Stored items:
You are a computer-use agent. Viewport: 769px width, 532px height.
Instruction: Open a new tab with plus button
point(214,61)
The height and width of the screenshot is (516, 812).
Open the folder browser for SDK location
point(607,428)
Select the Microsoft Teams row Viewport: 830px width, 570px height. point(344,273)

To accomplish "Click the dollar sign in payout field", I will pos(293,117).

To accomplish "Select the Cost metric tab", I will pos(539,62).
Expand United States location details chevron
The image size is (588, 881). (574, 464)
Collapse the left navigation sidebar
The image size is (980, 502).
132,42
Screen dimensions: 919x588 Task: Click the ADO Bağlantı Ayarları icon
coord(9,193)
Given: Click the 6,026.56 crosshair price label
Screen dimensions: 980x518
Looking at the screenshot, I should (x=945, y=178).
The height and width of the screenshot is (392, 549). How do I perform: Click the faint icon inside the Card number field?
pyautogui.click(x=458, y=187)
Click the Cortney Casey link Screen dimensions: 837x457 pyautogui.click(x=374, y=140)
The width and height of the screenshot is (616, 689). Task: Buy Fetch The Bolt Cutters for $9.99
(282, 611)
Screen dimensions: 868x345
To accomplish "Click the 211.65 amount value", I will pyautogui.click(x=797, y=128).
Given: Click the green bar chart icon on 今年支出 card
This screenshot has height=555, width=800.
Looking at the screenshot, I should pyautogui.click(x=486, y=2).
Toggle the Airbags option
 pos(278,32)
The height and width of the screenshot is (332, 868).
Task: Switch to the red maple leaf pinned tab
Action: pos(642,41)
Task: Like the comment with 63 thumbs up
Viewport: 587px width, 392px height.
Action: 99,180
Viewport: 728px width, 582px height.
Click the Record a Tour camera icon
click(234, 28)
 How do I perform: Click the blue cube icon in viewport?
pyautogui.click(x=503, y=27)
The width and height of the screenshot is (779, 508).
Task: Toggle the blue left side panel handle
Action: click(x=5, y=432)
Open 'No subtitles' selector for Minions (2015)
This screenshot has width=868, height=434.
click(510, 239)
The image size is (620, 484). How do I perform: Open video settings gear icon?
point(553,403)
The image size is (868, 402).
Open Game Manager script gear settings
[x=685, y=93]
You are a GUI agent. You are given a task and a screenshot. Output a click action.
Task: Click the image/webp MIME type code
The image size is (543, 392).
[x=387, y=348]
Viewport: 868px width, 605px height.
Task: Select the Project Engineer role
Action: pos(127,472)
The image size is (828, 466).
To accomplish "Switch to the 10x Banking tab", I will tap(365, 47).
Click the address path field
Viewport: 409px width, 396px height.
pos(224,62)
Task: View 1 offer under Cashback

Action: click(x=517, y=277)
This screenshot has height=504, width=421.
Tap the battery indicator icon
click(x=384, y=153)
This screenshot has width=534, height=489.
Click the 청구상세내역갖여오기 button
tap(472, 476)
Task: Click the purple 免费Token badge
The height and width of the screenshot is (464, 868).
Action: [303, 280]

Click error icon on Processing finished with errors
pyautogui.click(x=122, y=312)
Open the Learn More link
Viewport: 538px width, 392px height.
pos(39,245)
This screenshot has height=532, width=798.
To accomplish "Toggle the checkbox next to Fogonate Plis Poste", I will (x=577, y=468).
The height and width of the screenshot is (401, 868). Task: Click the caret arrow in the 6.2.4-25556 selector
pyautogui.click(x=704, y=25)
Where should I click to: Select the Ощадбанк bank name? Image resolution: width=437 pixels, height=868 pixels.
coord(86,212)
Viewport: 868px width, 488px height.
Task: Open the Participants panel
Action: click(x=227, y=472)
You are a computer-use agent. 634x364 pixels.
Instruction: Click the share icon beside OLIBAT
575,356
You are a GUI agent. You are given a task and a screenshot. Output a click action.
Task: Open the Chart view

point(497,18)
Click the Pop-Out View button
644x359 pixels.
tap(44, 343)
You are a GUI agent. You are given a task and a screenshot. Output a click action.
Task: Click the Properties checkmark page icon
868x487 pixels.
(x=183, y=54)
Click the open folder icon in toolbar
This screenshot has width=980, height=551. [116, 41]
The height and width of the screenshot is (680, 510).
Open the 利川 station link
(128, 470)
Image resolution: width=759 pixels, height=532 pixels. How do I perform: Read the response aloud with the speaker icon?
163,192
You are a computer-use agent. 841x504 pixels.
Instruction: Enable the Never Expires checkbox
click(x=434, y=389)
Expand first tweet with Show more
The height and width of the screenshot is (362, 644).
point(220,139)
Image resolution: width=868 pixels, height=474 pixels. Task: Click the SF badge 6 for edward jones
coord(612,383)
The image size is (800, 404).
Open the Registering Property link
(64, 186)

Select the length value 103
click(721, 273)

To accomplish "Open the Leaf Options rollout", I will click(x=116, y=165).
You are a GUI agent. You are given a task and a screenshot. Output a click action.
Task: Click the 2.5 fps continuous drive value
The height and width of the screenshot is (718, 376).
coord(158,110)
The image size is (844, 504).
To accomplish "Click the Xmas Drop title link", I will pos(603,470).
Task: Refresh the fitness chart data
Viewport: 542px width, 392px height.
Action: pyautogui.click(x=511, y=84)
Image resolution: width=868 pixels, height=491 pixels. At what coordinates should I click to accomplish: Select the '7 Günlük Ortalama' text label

__Task goal__
Provide an exact transcription of every entry above.

__Solution to this task__
You are a computer-use agent. Viewport: 769px width, 532px height.
Instruction: Open a new tab with plus button
point(214,61)
The height and width of the screenshot is (516, 812).
Open the folder browser for SDK location
point(607,428)
Select the Microsoft Teams row Viewport: 830px width, 570px height. point(344,273)

To accomplish "Click the dollar sign in payout field", I will pos(293,117).

To accomplish "Select the Cost metric tab", I will pos(539,62).
Expand United States location details chevron
The image size is (588, 881). (574, 464)
Collapse the left navigation sidebar
The image size is (980, 502).
132,42
Screen dimensions: 919x588 Task: Click the ADO Bağlantı Ayarları icon
coord(9,193)
Given: Click the 6,026.56 crosshair price label
Screen dimensions: 980x518
Looking at the screenshot, I should (x=945, y=178).
The height and width of the screenshot is (392, 549). How do I perform: Click the faint icon inside the Card number field?
pyautogui.click(x=458, y=187)
Click the Cortney Casey link Screen dimensions: 837x457 pyautogui.click(x=374, y=140)
The width and height of the screenshot is (616, 689). Task: Buy Fetch The Bolt Cutters for $9.99
(282, 611)
Screen dimensions: 868x345
To accomplish "Click the 211.65 amount value", I will pyautogui.click(x=797, y=128).
Given: Click the green bar chart icon on 今年支出 card
This screenshot has height=555, width=800.
Looking at the screenshot, I should pyautogui.click(x=486, y=2).
Toggle the Airbags option
 pos(278,32)
The height and width of the screenshot is (332, 868).
Task: Switch to the red maple leaf pinned tab
Action: pos(642,41)
Task: Like the comment with 63 thumbs up
Viewport: 587px width, 392px height.
Action: 99,180
Viewport: 728px width, 582px height.
Click the Record a Tour camera icon
click(234, 28)
 How do I perform: Click the blue cube icon in viewport?
pyautogui.click(x=503, y=27)
The width and height of the screenshot is (779, 508).
Task: Toggle the blue left side panel handle
Action: click(x=5, y=432)
Open 'No subtitles' selector for Minions (2015)
This screenshot has width=868, height=434.
click(510, 239)
The image size is (620, 484). How do I perform: Open video settings gear icon?
point(553,403)
The image size is (868, 402).
Open Game Manager script gear settings
[x=685, y=93]
You are a GUI agent. You are given a task and a screenshot. Output a click action.
Task: Click the image/webp MIME type code
The image size is (543, 392).
[x=387, y=348]
Viewport: 868px width, 605px height.
Task: Select the Project Engineer role
Action: pos(127,472)
The image size is (828, 466).
To accomplish "Switch to the 10x Banking tab", I will tap(365, 47).
Click the address path field
Viewport: 409px width, 396px height.
pos(224,62)
Task: View 1 offer under Cashback

Action: click(x=517, y=277)
This screenshot has height=504, width=421.
Tap the battery indicator icon
click(x=384, y=153)
This screenshot has width=534, height=489.
Click the 청구상세내역갖여오기 button
tap(472, 476)
Task: Click the purple 免费Token badge
The height and width of the screenshot is (464, 868).
Action: [303, 280]

Click error icon on Processing finished with errors
pyautogui.click(x=122, y=312)
Open the Learn More link
Viewport: 538px width, 392px height.
pos(39,245)
This screenshot has height=532, width=798.
To accomplish "Toggle the checkbox next to Fogonate Plis Poste", I will (x=577, y=468).
The height and width of the screenshot is (401, 868). Task: Click the caret arrow in the 6.2.4-25556 selector
pyautogui.click(x=704, y=25)
Where should I click to: Select the Ощадбанк bank name? Image resolution: width=437 pixels, height=868 pixels.
coord(86,212)
Viewport: 868px width, 488px height.
Task: Open the Participants panel
Action: click(x=227, y=472)
You are a computer-use agent. 634x364 pixels.
Instruction: Click the share icon beside OLIBAT
575,356
You are a GUI agent. You are given a task and a screenshot. Output a click action.
Task: Open the Chart view

point(497,18)
Click the Pop-Out View button
644x359 pixels.
tap(44, 343)
You are a GUI agent. You are given a task and a screenshot. Output a click action.
Task: Click the Properties checkmark page icon
868x487 pixels.
(x=183, y=54)
Click the open folder icon in toolbar
This screenshot has width=980, height=551. [116, 41]
The height and width of the screenshot is (680, 510).
Open the 利川 station link
(128, 470)
Image resolution: width=759 pixels, height=532 pixels. How do I perform: Read the response aloud with the speaker icon?
163,192
You are a computer-use agent. 841x504 pixels.
Instruction: Enable the Never Expires checkbox
click(x=434, y=389)
Expand first tweet with Show more
The height and width of the screenshot is (362, 644).
point(220,139)
Image resolution: width=868 pixels, height=474 pixels. Task: Click the SF badge 6 for edward jones
coord(612,383)
The image size is (800, 404).
Open the Registering Property link
(64, 186)

Select the length value 103
click(721, 273)

To accomplish "Open the Leaf Options rollout", I will click(x=116, y=165).
You are a GUI agent. You are given a task and a screenshot. Output a click action.
Task: Click the 2.5 fps continuous drive value
The height and width of the screenshot is (718, 376).
coord(158,110)
The image size is (844, 504).
To accomplish "Click the Xmas Drop title link", I will pos(603,470).
Task: Refresh the fitness chart data
Viewport: 542px width, 392px height.
Action: pyautogui.click(x=511, y=84)
Image resolution: width=868 pixels, height=491 pixels. At what coordinates should I click to accomplish: Select the '7 Günlük Ortalama' text label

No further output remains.